Required tasks:
**A)** List each distinct percentage that appears in the passage about bots responding to misogynistic tweets, in order of first appearance.
**B)** Carry on the passage about bots responding to misogynistic tweets, starting after its final sentence.

Source passage:
────────────────

Empathization Website
  • Months before our full social experiment, we created a dataset of 18.8K tweets labeled either misogynistic or not. We hired MTurk women to determine whether 2.5K of the tweets constituted misogyny.
  • With that dataset, we created AI algorithms to detect misogynistic tweets automatically. For all tweets it classifies as misogynistic, our set of algorithms is accurate about 78% of the time. And for all misogynistic tweets it is exposed to, our set of algorithms detects about 34.5% of them.
  • We relied on automation to detect, randomly assign, and respond to Twitter harassers.
  • We measured not the number but percent of users’ misogynistic tweets before vs. after our bots intervened. Why? A trend based off a user’s number of misogynistic tweets can be misleading. For instance, a user’s number can decrease from 15 misogynistic tweets last month to 13 this month, yet their percent of misogynistic tweets can increase from 15% (15 out of 100) last month to 50% (13 out of 26) this month.
  • Our bots aimed to fool users. Though we have a social responsibility to combat a pervasive issue, our approach needs to be careful (e.g., Gandhi taught “means are ends in the making”).
  • Among tweets it predicted as misogynistic, our set of algorithms is accurate about 78% of the time. On the flip side, that also means our set of algorithms incorrectly responded to users about 22% of the time. And that isn’t fair to these users.
  • While our bots received support from some users, our bots also incited frustration in other users.
  • Graphs: We show non-regression, weighted means. The vertical bars represent 95% confidence intervals. For each group’s weighted mean, the standard error was computed from a bootstrapped sampling distribution of 200 weighted means. And the “Post - Pre” value, [e.g., “-0.04 (0.02)”], is a weighted mean, followed by a standard error in parentheses.
  • Weights: We weighted each user by their number of overall tweets sent within the study. Why? Percent of misogynistic tweets would be inflated if, for example, a person with 5 overall tweets (1 misogynistic out of 5 overall tweets) were weighted the same as a person with 50 overall tweets (10 misogynistic out of 50 overall tweets).

────────────────

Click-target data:
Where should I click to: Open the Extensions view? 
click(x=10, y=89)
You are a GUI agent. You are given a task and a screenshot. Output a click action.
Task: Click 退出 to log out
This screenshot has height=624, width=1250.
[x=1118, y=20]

────────────────

Answers to the exercises:
**A)** 78%, 34.5%, 15%, 50%, 22%, 95%

**B)**
  • Model: We used weighted least squares rather than difference-in-differences regression to estimate the social experiment impact, as weighted least squares regression is a slightly more functional form. It allows the coefficient (pre-treatment percent of misogynistic tweets) to differ from 1.0. It also allows straightforward weighting (i.e., weighting each user by number of overall tweets for more reliability).
  • Equation: post-treatment percent of misogynistic tweets = intercept + pre-treatment percent of misogynistic tweets + treatment_bot1 + treatment_bot2 + treatment_bot3 + treatment_bot4
  • R-squared: 0.530, Adjusted R-squared: 0.528
  • Distribution: While the dependent variable (post-treatment percent of misogynistic tweets) isn’t normally distributed but skewed, the Central Limit Theorem says as samples become large, the sampling distribution has a normal distribution, and regression coefficients will be normally distributed even if the dependent variable isn’t.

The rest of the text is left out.